Source records:

● ● ● ● ● ● ●

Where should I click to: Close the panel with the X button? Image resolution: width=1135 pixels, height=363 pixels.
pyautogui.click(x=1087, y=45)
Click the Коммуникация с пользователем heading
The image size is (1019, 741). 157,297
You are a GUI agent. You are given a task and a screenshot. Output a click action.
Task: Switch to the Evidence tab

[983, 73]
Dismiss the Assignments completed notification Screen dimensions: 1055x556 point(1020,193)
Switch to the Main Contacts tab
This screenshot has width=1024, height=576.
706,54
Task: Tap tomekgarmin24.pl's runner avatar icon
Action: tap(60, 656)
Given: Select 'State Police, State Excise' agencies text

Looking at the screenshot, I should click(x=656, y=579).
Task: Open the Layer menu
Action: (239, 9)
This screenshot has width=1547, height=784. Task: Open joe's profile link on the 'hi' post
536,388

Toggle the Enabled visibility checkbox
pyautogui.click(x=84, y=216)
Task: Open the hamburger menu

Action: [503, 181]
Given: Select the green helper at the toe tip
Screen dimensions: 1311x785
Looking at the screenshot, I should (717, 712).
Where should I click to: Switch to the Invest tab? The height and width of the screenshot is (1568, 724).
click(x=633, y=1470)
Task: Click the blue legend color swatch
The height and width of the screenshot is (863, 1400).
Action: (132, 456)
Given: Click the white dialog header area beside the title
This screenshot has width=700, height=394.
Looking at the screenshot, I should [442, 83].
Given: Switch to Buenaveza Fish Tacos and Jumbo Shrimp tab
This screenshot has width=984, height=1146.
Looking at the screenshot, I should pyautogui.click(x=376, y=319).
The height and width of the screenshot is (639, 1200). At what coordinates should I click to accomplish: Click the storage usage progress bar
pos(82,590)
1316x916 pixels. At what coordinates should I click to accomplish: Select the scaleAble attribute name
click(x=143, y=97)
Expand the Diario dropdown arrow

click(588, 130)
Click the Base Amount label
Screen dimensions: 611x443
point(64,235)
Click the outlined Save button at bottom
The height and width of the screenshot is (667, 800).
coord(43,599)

● ● ● ● ● ● ●

Exercise instructions: Reproduce only the lines above, starting at the line with "Screen dimensions: 1311x785" and ending at the line with "Given: Click the", exactly as written.

Reply to the exercise:
Screen dimensions: 1311x785
Looking at the screenshot, I should (717, 712).
Where should I click to: Switch to the Invest tab? The height and width of the screenshot is (1568, 724).
click(x=633, y=1470)
Task: Click the blue legend color swatch
The height and width of the screenshot is (863, 1400).
Action: (132, 456)
Given: Click the white dialog header area beside the title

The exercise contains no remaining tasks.